Saturday, July 12, 2008

Critical Review of Nudge in The Sunday Times

Bryan Appleyard offers a polemical take on the Nudge idea in last weeks Sunday Times. His review raises some interesting issues but doesnt get at why people are so interested in the book - namely that the ideas behind it are lifting a big barrier in terms of collaboration between economics, psychology, policy and law and generating a lot of policy ideas.

"But there is one big issue. These choice architects are going to be extremely powerful people under the Obamist-Cameroon dispensation. It looks as though we are all going to be manipulated all the time."

"However, much the government nudges people to eat better, the advertisers will always be out there telling them to fatten themselves to death. I am writing this in America, and I can tell you it's working."

http://entertainment.timesonline.co.uk/tol/arts_and_entertainment/books/non-fiction/article4268165.ece

From the perspective of Irish policy, there are dozens of topics that reading the book will offer some insights on including: waiting lists for organs, retirement savings systems, education choice support systems, self-assessed taxation, sub-prime borrowing and lending, student finance, addiction, welfare spending etc., One of the main contributions of the book is that it finally kills any notion that the literatures in social psychology, cognitive psychology etc., are not relevant to these problems and helps to resolve a bizarre situation where people were designing tax, student finance and pension systems among others without thinking about the cognitive skills of normal human beings.

It is difficult to see how, after the debates around this book, it will be possible to frame an incentive system without considering ideas from psychologists, economists, lawyers etc., In that sense, the book and associated literature (e.g. the Thaler and Benartzi 2004 paper) are having an enormous and positive influence on public policy debates. As the columnist pessimistly predicts, its hard to imagine that somebody somewhere is not going to find a really stupid way of applying these ideas but we cant blame the authors for that!
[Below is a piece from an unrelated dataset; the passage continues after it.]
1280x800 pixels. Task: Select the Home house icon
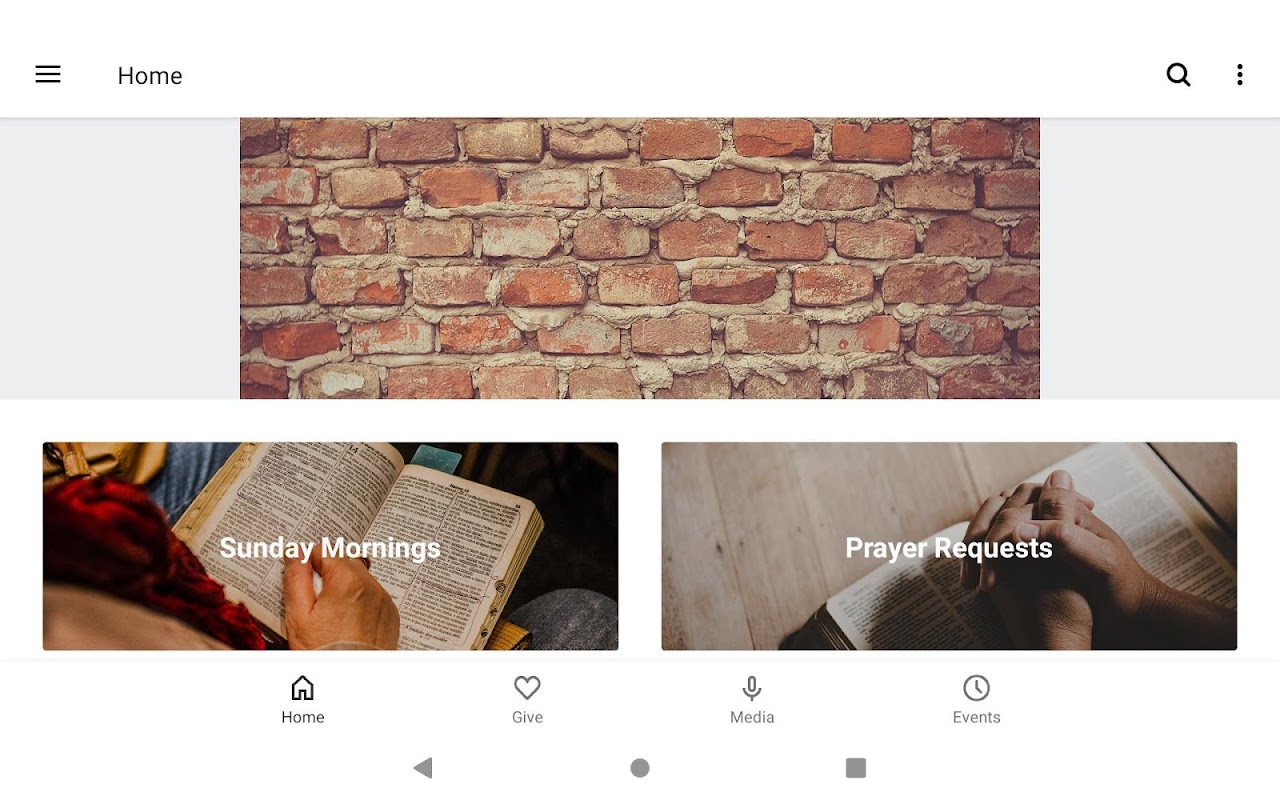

One issue that is being raised is how Nudge and associated economics literature adds to literatures such as social marketing, consumer psychology, ergonomics, compliance and the general behavioural intervention literature in addiction. For example, the book references the psychology literature on the success of the reminders to people that the environment gets damaged from overuse of washing machines and detergents in reducing towel use in hotels. It also references behavioural intervention work across psychology.

All of this literature is based, more or less, on the assumption that individuals do not make fully rational decisions in many circumstances unless guided by another individual or helped by well-framed choices and i dont personally know anyone working in psychology who would have ever doubted that. Many of the people i know who are psychologists cant fully grasp why the ideas in Nudge are considered new (with perhaps the exception of the idea of Libertarian Paternalism as a political alternative). It would be very interesting to see someone from the literature in consumer psychology, compliance or behavioural interventions or ergonomics write a well reasoned account of how the new wave of behavioural economics fits in with these literatures and whether the insights from behavioural economics are a substantial advance. If Nudge was revised, Chapter 17 entitled "Objections" should address the main criticism that i have heard voiced which is that essentially Nudge is old wine in new bottles, a repackaging of well-established literatures rather than a fundamentally new way of thinking.

4 comments:

Liam Delaney said...

http://www.guardian.co.uk/politics/2008/jul/12/economy.conservatives

Liam Delaney said...

just put the two pieces together!

http://www.guardian.co.uk/politics/

2008/jul/12/economy.conservatives

Michael99 said...
This comment has been removed by the author.
Michael99 said...

Whilst the authors claim to have coined the phrase and concept "choice architecture" which is recieving a good deal of attention in certain political circles and the media it may not have been a huge leap beyond previous work:

see Politics and the Architecture of Choice: Bounded Rationality and Governance by Bryan Jones (2001)

Amazon review: Politics and the Architecture of Choice draws on work in political science, economics, cognitive science, and psychology to offer an innovative theory of how people and organizations adapt to change and why these adaptations don't always work. Our decision-making capabilities, Jones argues, are both rational and adaptive. But because our rationality is bounded and our adaptability limited, our actions are not based simply on objective information from our environments. Instead, we overemphasize some factors and neglect others, and our inherited limitations—such as short-term memory capacity—all act to affect our judgment.

Another area of overlap is the subfield of ergonomics, cognitive ergonomics, which has as one of its key focuses the study of the influence of limitations of memory, attention, and characteristics of perception on decision-making systems in order to overcome problems people face in adapting to new technological developments and aspects of choice. This is an up and coming area in ergonomics, a recent special issue in the journal of ergonomics on the future of the field includes a review of the area:http://www.informaworld.com/smpp/content~content=a788756538~db=all~order=page.

Human factors in decision-making and cognitive engineering also touch on the interaction between bounded rationality and choice frameworks.